Data section:
## start
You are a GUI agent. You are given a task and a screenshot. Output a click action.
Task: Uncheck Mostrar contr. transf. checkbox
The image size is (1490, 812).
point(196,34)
## end
## start
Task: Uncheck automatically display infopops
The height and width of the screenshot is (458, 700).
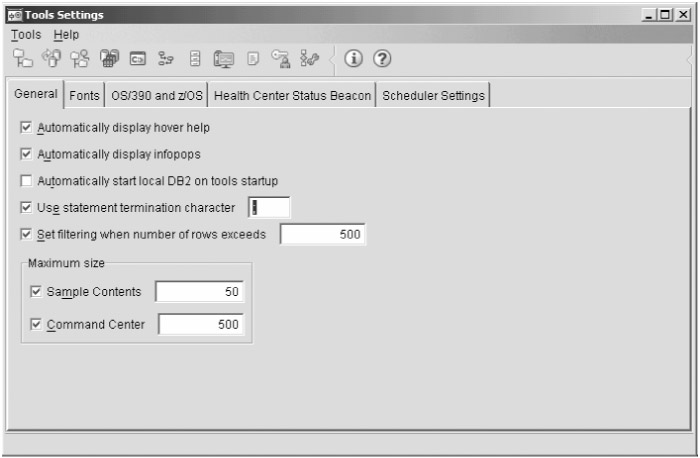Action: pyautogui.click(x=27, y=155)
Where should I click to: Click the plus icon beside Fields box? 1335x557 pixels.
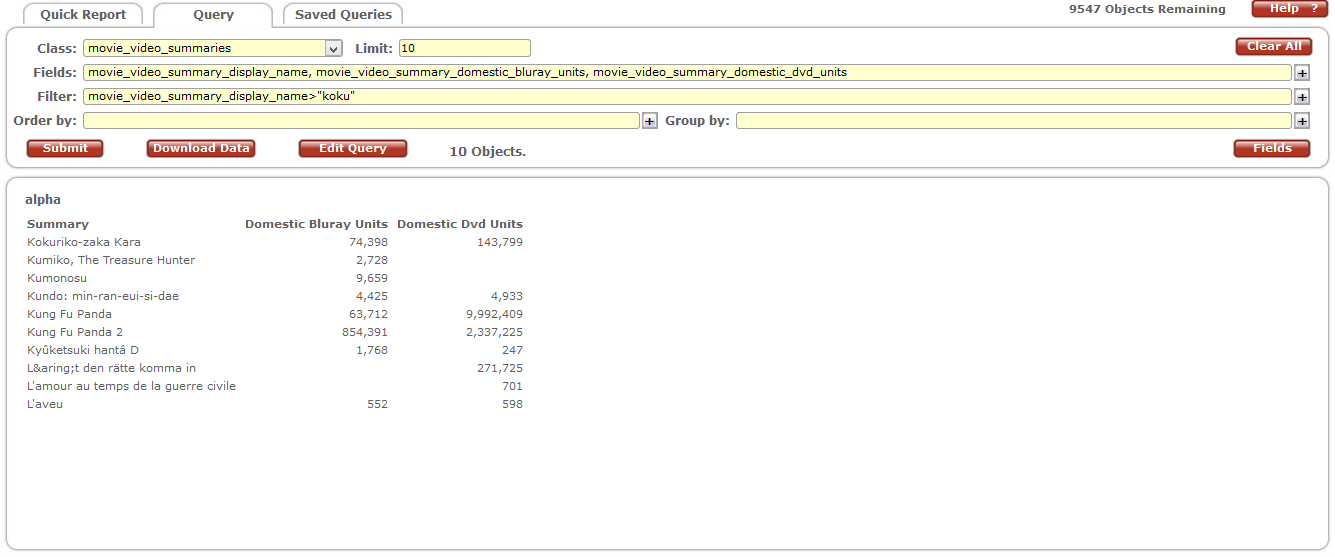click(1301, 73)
## end
Instructions to follow: In the records above, report every line that contains the word "Uncheck", copying each one in full.

Full solution:
Task: Uncheck Mostrar contr. transf. checkbox
Task: Uncheck automatically display infopops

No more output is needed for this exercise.